**RECORDS PROVIDED**
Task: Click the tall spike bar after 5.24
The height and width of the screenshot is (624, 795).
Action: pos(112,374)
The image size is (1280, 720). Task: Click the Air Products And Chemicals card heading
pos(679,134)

* * *

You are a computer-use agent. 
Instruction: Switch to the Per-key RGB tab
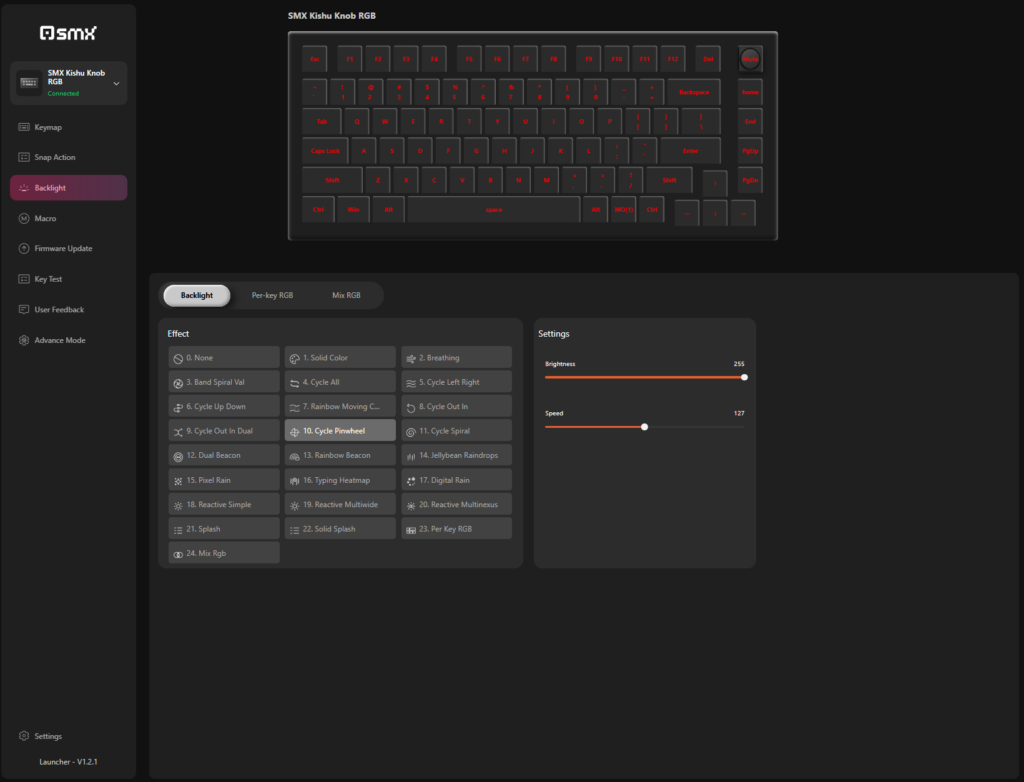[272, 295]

...

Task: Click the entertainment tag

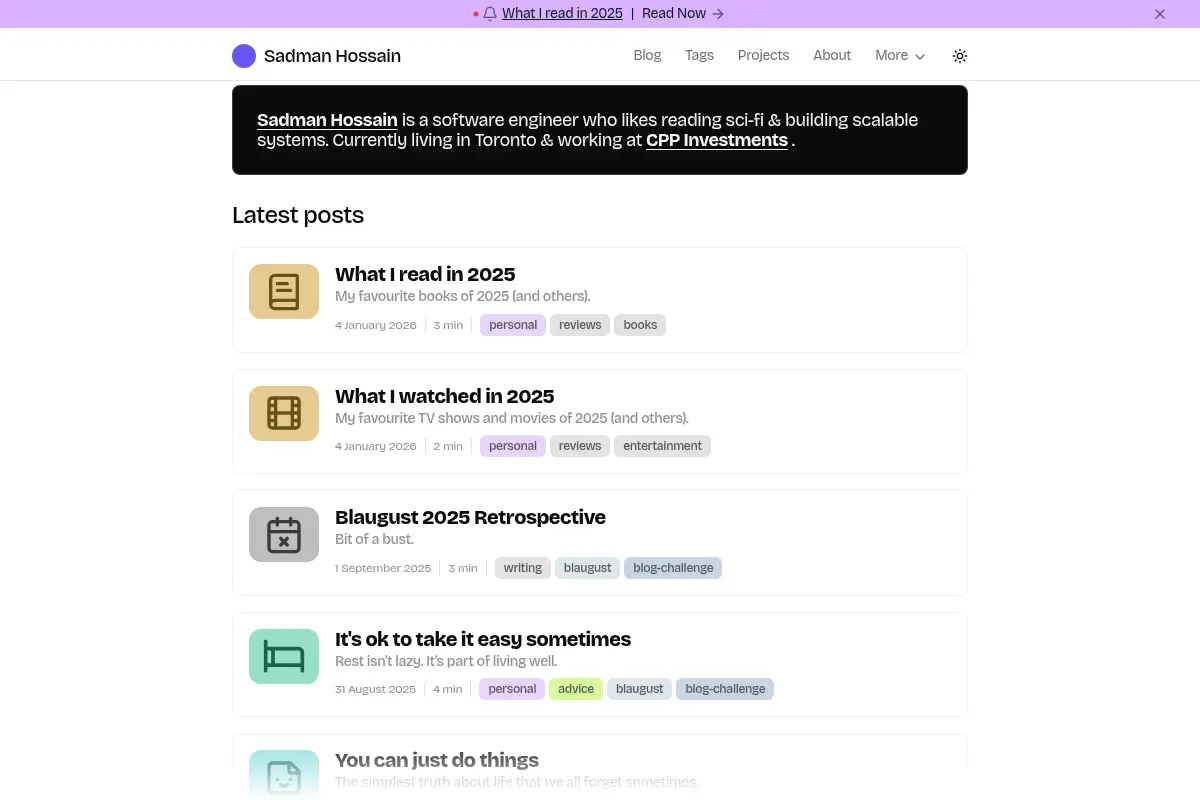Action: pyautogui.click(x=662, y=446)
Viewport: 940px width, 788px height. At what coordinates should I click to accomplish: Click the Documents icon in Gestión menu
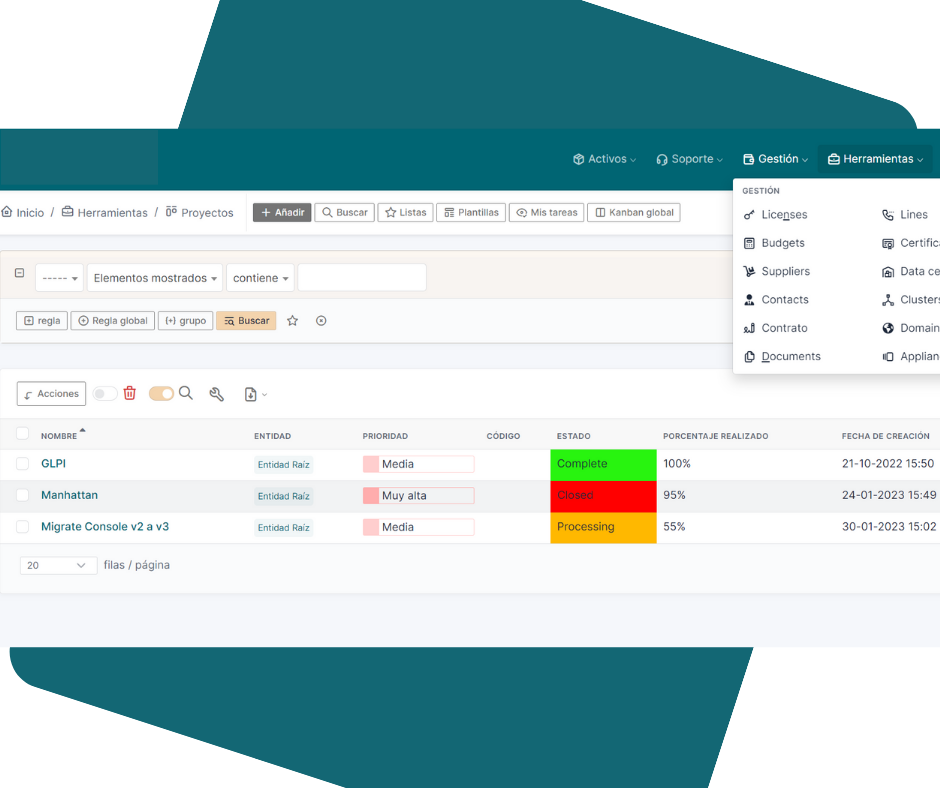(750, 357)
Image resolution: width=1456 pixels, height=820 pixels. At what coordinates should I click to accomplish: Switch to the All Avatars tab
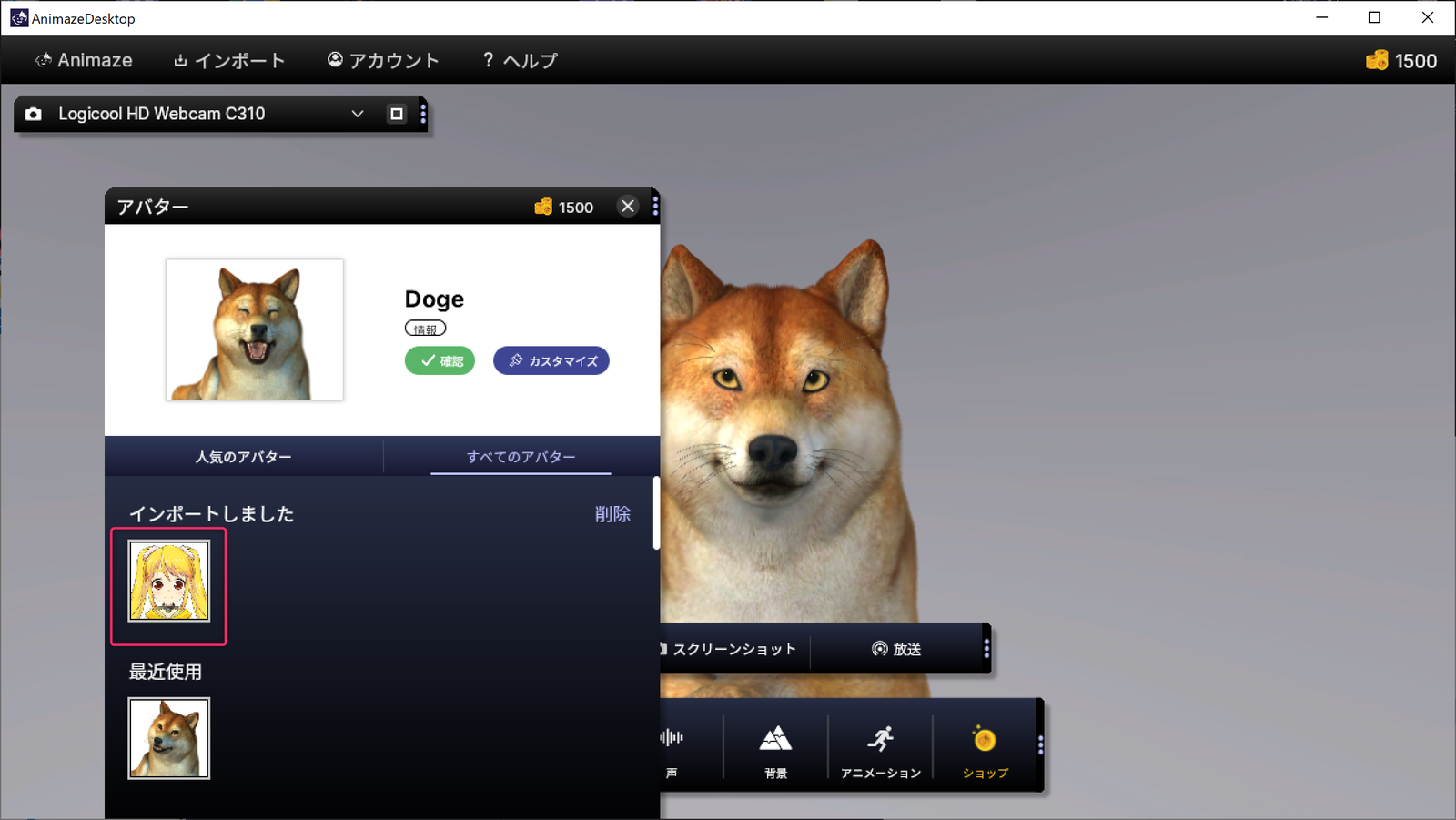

**WHAT THE TASK REQUIRES**
In the entries above, which lines run from the one with "Viewport: 940px width, 788px" up to and including the one with "Image resolution: width=1456"? Write them out exactly, without the pictures.

**RESPONSE TO THIS TASK**
Viewport: 940px width, 788px height. At what coordinates should I click to accomplish: Click the Documents icon in Gestión menu
(750, 357)
Image resolution: width=1456 pixels, height=820 pixels. At what coordinates should I click to accomplish: Switch to the All Avatars tab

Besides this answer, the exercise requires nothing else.